The members of a species are not members of a kind bound together by a shared essence. Members of a species are more like members of the Daughters of the American Revolution, bound together by a geneological fact. You and I are both part of the club of humanity because we have a shared ancestor: the first human. This, however, implies nothing about our having a metaphysically deep shared natured. Evolution works on selection over natural variation. That is, evolution works because members of a species are not homogenous. So at any time, there is simply a distribution of traits throughout a population. Maybe the distribution is a normal curve. Maybe it isn’t. In any case, the distribution changes over time, and thus so do the traits of the “typical” member (if there is one). There simply is no non-contingent common core of traits that ties us together other than our shared lineage and consequent genetic similarity.
This is why I find the idea that there is a right way to live according to nature extremely dubious. (This is all me, from here on out, and not Buller, or anyone else.) We have no “deep” nature. Right now, in this neighborhood of our evolutionary history, there is a distribution of traits that one might call “typical” in a statistical sense. But this has no more deeply normative significance than would the fact that 90% of us prefer almonds over pistacchios. It makes no sense to argue that we thus ought to prefer pistacchios. People with statistically “deviant” behavioral dispositions are by definition not “normal,” but their behavior is not a scintilla less “natural” than that of the normals.

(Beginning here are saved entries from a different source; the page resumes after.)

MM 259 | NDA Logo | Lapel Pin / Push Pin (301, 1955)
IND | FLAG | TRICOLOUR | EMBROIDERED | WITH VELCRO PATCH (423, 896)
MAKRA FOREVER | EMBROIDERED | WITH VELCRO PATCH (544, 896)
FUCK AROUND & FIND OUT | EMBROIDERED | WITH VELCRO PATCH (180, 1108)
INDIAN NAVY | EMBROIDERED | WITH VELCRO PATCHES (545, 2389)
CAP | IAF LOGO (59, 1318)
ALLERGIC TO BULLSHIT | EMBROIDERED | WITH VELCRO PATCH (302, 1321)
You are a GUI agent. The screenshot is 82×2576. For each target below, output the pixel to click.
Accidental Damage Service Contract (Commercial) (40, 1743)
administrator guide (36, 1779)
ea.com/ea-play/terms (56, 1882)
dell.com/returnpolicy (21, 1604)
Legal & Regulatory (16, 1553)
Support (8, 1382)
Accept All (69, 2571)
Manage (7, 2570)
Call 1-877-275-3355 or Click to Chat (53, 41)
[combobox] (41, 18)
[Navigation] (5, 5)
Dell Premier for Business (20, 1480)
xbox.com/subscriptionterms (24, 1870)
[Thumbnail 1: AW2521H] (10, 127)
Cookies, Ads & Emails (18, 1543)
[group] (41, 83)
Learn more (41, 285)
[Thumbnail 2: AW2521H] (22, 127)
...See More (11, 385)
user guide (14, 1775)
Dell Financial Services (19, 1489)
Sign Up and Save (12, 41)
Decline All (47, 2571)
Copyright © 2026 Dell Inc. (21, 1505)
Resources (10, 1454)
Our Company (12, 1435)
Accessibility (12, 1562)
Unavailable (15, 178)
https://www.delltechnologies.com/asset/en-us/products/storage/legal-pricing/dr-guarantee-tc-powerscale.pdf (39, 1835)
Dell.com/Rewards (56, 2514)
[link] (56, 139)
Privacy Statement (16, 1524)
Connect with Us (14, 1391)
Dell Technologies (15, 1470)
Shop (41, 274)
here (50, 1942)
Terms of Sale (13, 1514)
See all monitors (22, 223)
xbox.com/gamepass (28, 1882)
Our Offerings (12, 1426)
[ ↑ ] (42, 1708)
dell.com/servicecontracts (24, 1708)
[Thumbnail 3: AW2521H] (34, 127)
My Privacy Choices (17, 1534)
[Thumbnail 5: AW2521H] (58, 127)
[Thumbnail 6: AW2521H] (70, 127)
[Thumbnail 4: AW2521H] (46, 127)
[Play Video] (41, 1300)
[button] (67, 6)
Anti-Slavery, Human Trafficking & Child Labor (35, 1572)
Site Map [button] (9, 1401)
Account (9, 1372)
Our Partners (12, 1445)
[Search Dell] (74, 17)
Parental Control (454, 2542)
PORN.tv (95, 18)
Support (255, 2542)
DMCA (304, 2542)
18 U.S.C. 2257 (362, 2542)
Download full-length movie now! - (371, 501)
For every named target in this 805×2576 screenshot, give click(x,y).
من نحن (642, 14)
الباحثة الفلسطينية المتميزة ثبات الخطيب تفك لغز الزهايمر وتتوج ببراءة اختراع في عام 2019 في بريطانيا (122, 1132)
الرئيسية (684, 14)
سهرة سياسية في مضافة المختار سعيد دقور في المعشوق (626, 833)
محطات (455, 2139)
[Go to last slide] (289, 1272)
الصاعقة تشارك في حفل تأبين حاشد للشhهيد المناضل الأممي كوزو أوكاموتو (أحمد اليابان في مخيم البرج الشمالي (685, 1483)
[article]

This is not to say that our contingent, temporary statistical “nature” is normatively irrelevant. Far from it. Our intuitions about morality, justice, and so forth, and our behavioral dispositions arise from within this “nature.” Our understanding of what we have reason to do isn’t seperable from what we happen to be like. The ends we take ourselves to have reason to pursue depends on what we happen to be like, and what we happen to be like tells us a great deal about the necessary means to those ends. Given the ends that most of have, and take ourselves to have reason to realize, together with what most of us are like, it is possible to get fairly stable general principles about what we ought to do.
But we mustn’t kid ourselves. These principles simply aren’t universal, or universally binding, because there is no unviversal human nature. Some “deviants” will find a society hospitable to the lives of “normals” incompatible with their needs. And this is simply tragic, no more, no less. The deviant will either be unhappy or will act contrary to the principles of normals. If the latter is threatening to the order required by the normals, then they will lock up, institutionalize, or otherwise rid themselves of the deviant menace. But it is important to see that although the deviant is acting wrongly from the perspective of “morality,” construed as the system of rules that facilitates decent life among the normals, from a broader perspective they are just very unlucky. Foreign cells rejected from a host body have done nothing wrong; they are just incompatible with the principles governing the local order.
There’s a lot more to say about this, but that’s all for now.